Task material:
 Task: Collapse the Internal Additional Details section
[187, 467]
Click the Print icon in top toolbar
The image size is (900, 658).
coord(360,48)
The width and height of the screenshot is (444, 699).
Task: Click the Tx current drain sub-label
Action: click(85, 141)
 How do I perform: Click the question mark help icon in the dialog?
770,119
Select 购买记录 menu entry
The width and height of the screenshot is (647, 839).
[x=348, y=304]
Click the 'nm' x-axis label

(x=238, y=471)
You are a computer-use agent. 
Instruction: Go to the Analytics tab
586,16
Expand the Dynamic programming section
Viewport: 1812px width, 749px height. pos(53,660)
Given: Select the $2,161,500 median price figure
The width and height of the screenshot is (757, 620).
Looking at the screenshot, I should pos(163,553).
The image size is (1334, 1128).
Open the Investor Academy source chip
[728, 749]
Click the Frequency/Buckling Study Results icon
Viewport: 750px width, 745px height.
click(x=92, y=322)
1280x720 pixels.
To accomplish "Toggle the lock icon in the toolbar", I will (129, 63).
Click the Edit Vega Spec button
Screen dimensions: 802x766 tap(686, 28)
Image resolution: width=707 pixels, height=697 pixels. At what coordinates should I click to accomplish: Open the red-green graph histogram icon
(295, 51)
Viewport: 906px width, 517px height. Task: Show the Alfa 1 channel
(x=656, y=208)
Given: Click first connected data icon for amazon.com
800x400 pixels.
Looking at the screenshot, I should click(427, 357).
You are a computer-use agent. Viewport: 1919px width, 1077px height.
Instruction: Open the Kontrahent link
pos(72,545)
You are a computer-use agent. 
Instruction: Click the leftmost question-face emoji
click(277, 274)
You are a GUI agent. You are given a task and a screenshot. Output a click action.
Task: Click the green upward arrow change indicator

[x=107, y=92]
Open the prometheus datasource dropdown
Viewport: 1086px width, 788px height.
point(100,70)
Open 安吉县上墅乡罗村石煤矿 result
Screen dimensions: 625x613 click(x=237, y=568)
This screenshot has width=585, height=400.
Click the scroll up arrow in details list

What the task requires:
Copy each line above containing the string "Select".

Answer to this problem:
Select 购买记录 menu entry
Given: Select the $2,161,500 median price figure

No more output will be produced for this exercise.